MEIO-AMBIENTE

Central de compostagem transforma restos de feiras-livres em adubo orgânico

Unidade funciona ao lado do Viveiro Municipal, onde são cultivadas plantas para áreas verdes

25/06/2026 - quinta às 16h00
Foto: Jairo Marques

Em Praia Grande, restos de legumes, verduras, frutas e outros produtos  frescos descartados em feiras-livres são o ponto de partida da  produção municipal de adubo orgânico para o cultivo de plantas  utilizadas no paisagismo urbano. O processo de transformação de refugo  em fertilizante leva três meses em média e é realizado na Central de  Compostagem, estrategicamente instalada ao lado do Viveiro Municipal,  no bairro Tupiry. Em uma área de 2.959 metros quadrados, as unidades  ficam a cargo da Secretaria de Serviços Urbanos (Sesurb).


O sistema de tratamento de resíduos começa com a seleção do que é  recolhido nas feiras: o que for apropriado vai para a leira, uma pilha  alongada de camadas de matéria orgânica e cobertura que pode chegar a  mais de um metro de altura, cuja temperatura é controlada. A central  conta com 26 leiras de 12 metros de comprimento por 1,5 metro de  largura cada.
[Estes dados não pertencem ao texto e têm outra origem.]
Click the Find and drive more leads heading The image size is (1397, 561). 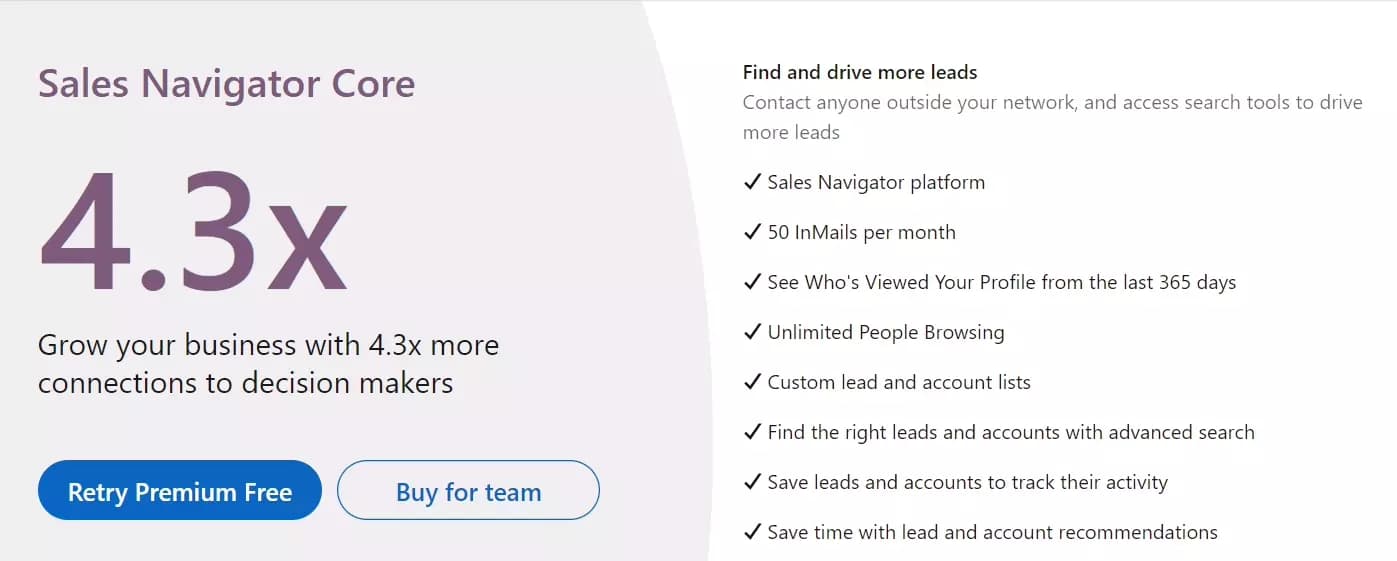tap(860, 72)
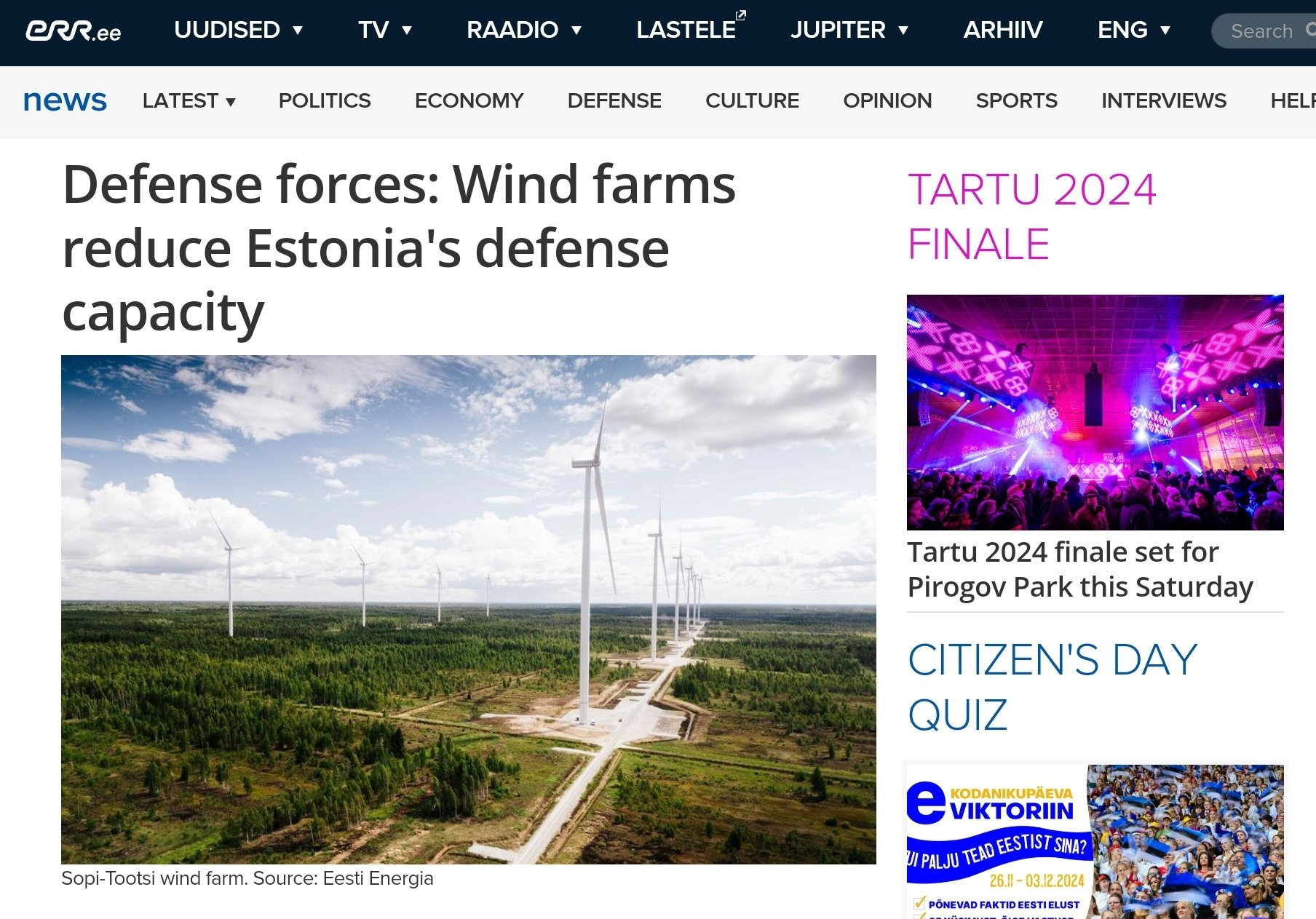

Por baixo da leira há um canal de drenagem com conexões  que levam o líquido da decomposição até um tanque de captação. Esse  chorume também é aproveitado para enriquecer a terra.


Galhos de podas de árvores são adicionados no processo, após passar  por um triturador. Atualmente, há um maquinário desse tipo, mas a  expectativa é de novas aquisições, como informa o subsecretário de  Resíduos e Áreas Verdes da Secretaria de Serviços Urbanos (Sesurb),  Marcelus Condé Machado. Ele cita que a redução de gastos é um dos  benefícios da central, uma vez que a produção de composto orgânico  dispensa compra de adubo. “Essa estrutura permite um processo mais  eficiente, atendendo à crescente demanda por vegetação para áreas  verdes e recuperação ambiental.”


Além de nutrir novas mudas, o adubo produzido recupera plantas com  problemas de desenvolvimento, que retornam aos jardins da cidade após  o período de cuidados especiais no Viveiro Municipal. Machado observa  que, além das vantagens que propicia, a central de compostagem não  gera odor.



ECOPONTOS - A compostagem é uma forma de enriquecer o solo e favorecer  o desenvolvimento das espécies cultivadas, mas também ajuda a reduzir  o volume de lixo orgânico, destinando-o corretamente. Praia Grande vem  investindo em outras iniciativas sustentáveis e a favor do meio  ambiente. Um dos destaques é a rede de Ecopontos, com 24 unidades  espalhadas pelos bairros, complementando as coletas domiciliar e  seletiva e o serviço de Rapa-treco, cujo caminhões recolhem materiais  inservíveis.


Cada unidade de Ecoponto possui caçambas para despejo de materiais  recicláveis, pilhas, óleo de cozinha e pequenas quantidades de entulho  de construção civil (até dois metros cúbicos por descarte). Ainda são  locais de arrecadação de tampas de garrafas pet e lacres de latas de  alumínio, usadas pelo Fundo Social de Solidariedade para aquisição de  cadeiras de rodas para fins assistenciais. Pneus são aceitos somente  nos Ecopontos dos bairros Caiçara, Aviação, Esmeralda e Tupi.


No bairro Tupiry, o Ecoponto se localiza ao lado da Central de  Compostagem e do Viveiro Municipal, na rua Ariovaldo Augusto de  Oliveira esquina com a rua Carlos José Ângelo Berti. Mais informações  sobre os serviços, bem como horários e endereços das demais unidades,  estão disponíveis do site da Prefeitura: www2.praiagrande.sp.gov.br.